Jens Stottenberg, Norway's left-wing prime minister, has unveiled additional spending measures targeting those sectors sharpest hit by the downturn, such as building and infrastructure, to be funded by Norway's NOK1.947trn (€245bn) Government Pension Fund - Global.

Simultaneously, the Irish department of finance today said it might finance an estimated €10bn recapitalisation of financial institutions via its €18.7bn National Pensions Reserve Fund (NPRF).

"The National Pensions Reserve Fund Act, 2000 will be amended, as necessary," the department said in a statement.

A spokeswoman for the Norwegian premier declined to comment how large the package would be, but said it would come on top of the earlier announced expansionary budget for 2009.

Norway uses oil revenues to finance its non-oil budget deficit and invests the rest overseas via its Global Pension Fund, commonly referred to as the Oil Fund.

The terms of the fund restrict the amount the government can spend at home to around 4%, though the fund's guidelines allow fiscal policy to be used actively to support economic growth.

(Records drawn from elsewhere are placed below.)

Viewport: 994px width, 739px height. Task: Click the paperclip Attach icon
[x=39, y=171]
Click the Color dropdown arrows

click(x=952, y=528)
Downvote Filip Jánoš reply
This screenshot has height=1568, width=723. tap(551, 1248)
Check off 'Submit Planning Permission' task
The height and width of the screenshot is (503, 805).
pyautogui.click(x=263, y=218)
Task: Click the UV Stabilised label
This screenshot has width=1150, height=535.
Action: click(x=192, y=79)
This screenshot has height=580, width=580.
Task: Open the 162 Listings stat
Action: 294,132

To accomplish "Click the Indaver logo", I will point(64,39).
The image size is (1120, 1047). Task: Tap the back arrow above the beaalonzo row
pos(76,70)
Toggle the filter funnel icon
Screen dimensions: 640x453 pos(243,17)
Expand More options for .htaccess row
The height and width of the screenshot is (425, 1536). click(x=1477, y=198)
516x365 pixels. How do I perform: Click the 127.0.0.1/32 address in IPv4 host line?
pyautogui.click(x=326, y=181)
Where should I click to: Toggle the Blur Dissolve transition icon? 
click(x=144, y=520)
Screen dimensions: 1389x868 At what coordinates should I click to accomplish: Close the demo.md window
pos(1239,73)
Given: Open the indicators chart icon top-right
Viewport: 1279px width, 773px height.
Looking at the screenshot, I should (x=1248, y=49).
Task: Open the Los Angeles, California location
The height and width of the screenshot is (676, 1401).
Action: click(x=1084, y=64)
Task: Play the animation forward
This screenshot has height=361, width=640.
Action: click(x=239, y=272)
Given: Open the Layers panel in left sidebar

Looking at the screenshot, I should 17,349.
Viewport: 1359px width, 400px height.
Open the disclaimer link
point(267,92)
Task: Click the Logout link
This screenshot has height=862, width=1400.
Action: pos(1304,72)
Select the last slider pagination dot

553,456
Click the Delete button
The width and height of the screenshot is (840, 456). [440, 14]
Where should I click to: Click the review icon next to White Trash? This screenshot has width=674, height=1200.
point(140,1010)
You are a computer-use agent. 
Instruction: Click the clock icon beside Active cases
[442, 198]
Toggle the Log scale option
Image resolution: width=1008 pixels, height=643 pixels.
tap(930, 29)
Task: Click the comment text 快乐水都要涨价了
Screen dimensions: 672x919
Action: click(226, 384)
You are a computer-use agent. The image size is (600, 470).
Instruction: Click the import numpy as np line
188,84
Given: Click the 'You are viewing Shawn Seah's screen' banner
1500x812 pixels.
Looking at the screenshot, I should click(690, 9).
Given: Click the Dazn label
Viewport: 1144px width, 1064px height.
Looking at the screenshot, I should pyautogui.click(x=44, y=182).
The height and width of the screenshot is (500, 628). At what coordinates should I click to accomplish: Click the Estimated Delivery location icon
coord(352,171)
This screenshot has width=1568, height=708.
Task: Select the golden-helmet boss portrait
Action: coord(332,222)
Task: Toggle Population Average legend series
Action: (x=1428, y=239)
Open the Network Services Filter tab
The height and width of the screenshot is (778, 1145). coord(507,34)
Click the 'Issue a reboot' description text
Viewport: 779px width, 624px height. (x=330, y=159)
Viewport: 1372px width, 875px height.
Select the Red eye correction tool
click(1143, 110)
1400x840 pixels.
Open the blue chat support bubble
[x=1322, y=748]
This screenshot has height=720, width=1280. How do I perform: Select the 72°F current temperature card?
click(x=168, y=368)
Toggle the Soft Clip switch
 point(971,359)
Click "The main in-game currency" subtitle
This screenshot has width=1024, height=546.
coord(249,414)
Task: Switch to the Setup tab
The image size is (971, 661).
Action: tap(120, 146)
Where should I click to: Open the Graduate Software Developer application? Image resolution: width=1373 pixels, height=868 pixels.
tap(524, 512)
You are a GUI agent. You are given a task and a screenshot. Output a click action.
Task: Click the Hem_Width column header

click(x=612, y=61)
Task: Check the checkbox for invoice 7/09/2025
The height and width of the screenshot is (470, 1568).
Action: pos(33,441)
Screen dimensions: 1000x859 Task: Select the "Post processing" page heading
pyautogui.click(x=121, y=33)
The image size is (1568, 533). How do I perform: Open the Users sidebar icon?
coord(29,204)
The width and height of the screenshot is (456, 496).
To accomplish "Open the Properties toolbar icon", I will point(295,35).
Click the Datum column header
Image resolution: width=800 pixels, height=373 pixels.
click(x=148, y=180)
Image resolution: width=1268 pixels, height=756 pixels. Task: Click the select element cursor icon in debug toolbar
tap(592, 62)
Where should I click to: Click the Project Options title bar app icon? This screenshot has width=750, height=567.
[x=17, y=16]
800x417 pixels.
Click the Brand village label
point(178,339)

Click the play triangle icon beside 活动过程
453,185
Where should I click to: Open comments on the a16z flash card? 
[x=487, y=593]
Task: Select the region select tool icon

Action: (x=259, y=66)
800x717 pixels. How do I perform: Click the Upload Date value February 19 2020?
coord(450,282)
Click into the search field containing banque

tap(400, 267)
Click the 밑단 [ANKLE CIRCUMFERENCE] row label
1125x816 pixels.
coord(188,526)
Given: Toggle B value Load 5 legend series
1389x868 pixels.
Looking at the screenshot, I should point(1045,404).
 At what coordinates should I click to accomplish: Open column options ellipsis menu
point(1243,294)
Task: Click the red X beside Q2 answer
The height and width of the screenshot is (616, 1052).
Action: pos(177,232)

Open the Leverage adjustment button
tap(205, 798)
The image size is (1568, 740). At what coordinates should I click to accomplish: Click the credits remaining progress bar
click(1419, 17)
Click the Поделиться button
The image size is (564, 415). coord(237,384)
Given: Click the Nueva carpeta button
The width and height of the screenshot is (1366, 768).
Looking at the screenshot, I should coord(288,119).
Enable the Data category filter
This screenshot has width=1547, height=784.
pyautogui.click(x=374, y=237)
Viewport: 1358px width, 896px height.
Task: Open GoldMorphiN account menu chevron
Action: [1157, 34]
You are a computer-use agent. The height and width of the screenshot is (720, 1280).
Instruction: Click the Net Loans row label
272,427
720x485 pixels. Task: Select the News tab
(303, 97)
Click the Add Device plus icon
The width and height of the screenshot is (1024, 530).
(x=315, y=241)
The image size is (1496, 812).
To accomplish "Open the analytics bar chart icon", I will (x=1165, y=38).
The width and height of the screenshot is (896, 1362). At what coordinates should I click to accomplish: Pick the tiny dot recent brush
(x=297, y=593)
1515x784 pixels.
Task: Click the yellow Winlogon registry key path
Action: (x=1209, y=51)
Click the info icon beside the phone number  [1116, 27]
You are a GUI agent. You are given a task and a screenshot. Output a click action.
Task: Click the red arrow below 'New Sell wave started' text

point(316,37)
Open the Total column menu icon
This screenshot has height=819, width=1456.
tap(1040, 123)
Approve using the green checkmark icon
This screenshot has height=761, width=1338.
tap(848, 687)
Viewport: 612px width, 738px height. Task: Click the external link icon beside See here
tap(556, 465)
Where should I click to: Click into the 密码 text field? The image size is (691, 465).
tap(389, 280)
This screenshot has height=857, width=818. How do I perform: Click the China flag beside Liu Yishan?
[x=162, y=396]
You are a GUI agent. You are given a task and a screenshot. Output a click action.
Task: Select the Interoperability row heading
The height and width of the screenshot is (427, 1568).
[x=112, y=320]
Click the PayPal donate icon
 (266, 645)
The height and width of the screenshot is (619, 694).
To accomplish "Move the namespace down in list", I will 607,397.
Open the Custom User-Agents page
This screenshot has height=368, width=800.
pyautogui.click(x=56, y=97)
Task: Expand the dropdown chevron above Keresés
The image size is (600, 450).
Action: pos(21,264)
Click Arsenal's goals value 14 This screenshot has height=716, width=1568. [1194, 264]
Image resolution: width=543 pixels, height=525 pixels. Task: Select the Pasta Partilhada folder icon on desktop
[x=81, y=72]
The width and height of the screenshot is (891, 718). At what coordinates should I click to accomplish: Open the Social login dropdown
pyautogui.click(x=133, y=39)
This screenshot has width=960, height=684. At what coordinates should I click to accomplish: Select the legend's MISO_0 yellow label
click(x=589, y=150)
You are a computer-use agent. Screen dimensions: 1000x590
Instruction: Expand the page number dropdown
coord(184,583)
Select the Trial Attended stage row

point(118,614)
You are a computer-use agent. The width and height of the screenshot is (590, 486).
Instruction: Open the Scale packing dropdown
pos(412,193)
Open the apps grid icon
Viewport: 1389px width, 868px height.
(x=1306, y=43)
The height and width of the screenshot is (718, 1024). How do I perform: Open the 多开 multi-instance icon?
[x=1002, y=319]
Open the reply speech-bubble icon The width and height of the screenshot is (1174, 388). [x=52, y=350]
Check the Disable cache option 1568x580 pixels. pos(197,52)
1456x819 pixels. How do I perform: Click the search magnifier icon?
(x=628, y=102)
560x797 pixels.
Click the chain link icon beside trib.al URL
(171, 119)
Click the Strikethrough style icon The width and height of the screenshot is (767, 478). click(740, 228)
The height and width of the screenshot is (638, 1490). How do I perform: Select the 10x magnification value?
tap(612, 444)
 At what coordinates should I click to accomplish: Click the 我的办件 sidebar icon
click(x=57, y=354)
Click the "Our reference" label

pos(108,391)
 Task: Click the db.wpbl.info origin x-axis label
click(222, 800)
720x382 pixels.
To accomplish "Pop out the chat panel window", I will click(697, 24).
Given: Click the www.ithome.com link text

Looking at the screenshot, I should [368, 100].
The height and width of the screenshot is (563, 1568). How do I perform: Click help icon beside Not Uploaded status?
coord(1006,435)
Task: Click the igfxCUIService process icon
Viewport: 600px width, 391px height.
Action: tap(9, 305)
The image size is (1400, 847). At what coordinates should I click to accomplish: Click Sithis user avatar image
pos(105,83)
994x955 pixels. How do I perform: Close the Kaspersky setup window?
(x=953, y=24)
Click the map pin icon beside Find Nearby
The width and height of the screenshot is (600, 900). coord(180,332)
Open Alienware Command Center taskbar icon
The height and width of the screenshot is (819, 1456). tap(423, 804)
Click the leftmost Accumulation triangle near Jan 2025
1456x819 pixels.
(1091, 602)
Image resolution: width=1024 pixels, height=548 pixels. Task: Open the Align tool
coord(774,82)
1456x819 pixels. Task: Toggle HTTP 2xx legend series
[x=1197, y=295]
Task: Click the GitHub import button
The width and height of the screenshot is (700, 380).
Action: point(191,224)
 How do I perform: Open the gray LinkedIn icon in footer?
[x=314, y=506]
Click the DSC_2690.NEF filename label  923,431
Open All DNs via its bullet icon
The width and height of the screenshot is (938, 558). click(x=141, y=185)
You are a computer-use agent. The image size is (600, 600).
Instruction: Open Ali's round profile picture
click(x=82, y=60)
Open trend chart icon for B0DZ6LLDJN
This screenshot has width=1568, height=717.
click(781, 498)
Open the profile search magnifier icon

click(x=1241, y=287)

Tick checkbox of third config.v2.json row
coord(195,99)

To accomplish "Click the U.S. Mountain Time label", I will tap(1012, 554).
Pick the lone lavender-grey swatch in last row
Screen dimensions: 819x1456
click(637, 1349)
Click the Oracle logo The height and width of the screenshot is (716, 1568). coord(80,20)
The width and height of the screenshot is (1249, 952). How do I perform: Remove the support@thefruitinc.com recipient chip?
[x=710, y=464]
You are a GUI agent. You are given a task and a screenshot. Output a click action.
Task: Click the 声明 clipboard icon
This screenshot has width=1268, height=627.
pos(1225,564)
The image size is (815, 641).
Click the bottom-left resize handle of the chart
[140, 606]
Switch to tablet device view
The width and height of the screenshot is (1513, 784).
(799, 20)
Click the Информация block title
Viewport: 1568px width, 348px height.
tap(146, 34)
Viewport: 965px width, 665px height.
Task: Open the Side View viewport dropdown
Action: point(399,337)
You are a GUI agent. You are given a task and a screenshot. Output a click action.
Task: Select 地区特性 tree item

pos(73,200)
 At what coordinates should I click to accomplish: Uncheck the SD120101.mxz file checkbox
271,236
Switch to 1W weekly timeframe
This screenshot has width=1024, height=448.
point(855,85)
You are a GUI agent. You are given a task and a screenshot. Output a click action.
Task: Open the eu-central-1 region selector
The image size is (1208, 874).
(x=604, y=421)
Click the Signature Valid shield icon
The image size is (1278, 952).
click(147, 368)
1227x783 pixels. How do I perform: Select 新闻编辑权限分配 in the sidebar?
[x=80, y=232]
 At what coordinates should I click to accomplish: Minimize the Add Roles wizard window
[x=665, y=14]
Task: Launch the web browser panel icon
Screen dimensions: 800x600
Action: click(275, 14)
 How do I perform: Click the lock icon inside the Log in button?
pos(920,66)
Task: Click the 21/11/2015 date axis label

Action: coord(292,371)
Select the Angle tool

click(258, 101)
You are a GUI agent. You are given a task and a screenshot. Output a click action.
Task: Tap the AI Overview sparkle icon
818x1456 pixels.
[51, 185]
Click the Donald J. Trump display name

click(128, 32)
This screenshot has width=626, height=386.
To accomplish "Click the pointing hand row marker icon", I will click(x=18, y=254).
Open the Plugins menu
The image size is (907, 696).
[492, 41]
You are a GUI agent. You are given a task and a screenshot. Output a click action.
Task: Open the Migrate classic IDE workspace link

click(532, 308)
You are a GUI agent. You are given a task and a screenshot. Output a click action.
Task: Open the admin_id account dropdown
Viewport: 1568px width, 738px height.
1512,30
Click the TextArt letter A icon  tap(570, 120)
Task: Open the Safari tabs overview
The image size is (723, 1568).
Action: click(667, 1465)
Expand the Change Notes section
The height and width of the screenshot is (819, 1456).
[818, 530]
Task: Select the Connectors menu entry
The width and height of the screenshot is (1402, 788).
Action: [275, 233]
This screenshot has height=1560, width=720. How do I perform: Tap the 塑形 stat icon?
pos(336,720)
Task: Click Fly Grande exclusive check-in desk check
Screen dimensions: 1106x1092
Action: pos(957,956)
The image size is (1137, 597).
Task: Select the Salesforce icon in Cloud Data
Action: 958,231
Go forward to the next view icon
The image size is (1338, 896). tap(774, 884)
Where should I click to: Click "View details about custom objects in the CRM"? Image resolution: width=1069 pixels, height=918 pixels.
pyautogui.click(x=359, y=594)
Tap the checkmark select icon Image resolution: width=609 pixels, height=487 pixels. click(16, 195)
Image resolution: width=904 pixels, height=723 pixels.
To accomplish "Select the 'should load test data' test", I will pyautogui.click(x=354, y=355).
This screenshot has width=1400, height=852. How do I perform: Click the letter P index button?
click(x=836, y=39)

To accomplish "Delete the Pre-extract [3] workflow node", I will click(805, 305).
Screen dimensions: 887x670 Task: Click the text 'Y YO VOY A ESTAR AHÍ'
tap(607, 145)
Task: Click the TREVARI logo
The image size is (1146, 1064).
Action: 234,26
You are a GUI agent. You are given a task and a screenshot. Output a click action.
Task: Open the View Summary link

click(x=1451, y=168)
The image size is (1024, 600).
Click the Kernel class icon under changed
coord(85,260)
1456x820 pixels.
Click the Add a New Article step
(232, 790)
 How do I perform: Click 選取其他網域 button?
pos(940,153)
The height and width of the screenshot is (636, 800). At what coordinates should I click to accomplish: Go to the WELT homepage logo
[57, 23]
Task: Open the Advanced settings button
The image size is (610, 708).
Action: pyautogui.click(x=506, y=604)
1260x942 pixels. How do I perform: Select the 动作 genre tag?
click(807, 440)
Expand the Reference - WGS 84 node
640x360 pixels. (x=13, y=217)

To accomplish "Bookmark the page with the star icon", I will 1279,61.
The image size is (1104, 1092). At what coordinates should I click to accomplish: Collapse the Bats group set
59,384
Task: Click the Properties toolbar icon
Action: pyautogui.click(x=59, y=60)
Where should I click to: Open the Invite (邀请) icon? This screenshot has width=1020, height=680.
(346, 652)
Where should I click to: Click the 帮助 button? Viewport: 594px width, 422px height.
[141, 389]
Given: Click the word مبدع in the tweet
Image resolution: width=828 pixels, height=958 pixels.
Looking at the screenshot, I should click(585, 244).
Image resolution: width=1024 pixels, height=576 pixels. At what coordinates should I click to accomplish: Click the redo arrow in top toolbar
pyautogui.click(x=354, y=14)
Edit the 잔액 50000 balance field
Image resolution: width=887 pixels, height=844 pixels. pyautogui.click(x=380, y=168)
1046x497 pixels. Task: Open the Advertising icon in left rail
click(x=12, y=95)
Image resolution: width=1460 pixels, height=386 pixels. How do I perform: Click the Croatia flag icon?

The Irish department of finance also said in a statement: "The government has decided either through the National Pensions Reserve Fund or otherwise and subject to terms and conditions, to support, alongside existing shareholders and private investors, a recapitalisation programme for credit institutions in Ireland of up to €10bn."

Unlike many other European countries, Ireland has not yet bailed out or nationalised any banks, while the banks have not raised equity themselves.

This latest decision comes after shares in Anglo Irish Bank plummeted to as low as €0.31 on Friday amid continuing weak investor sentiment.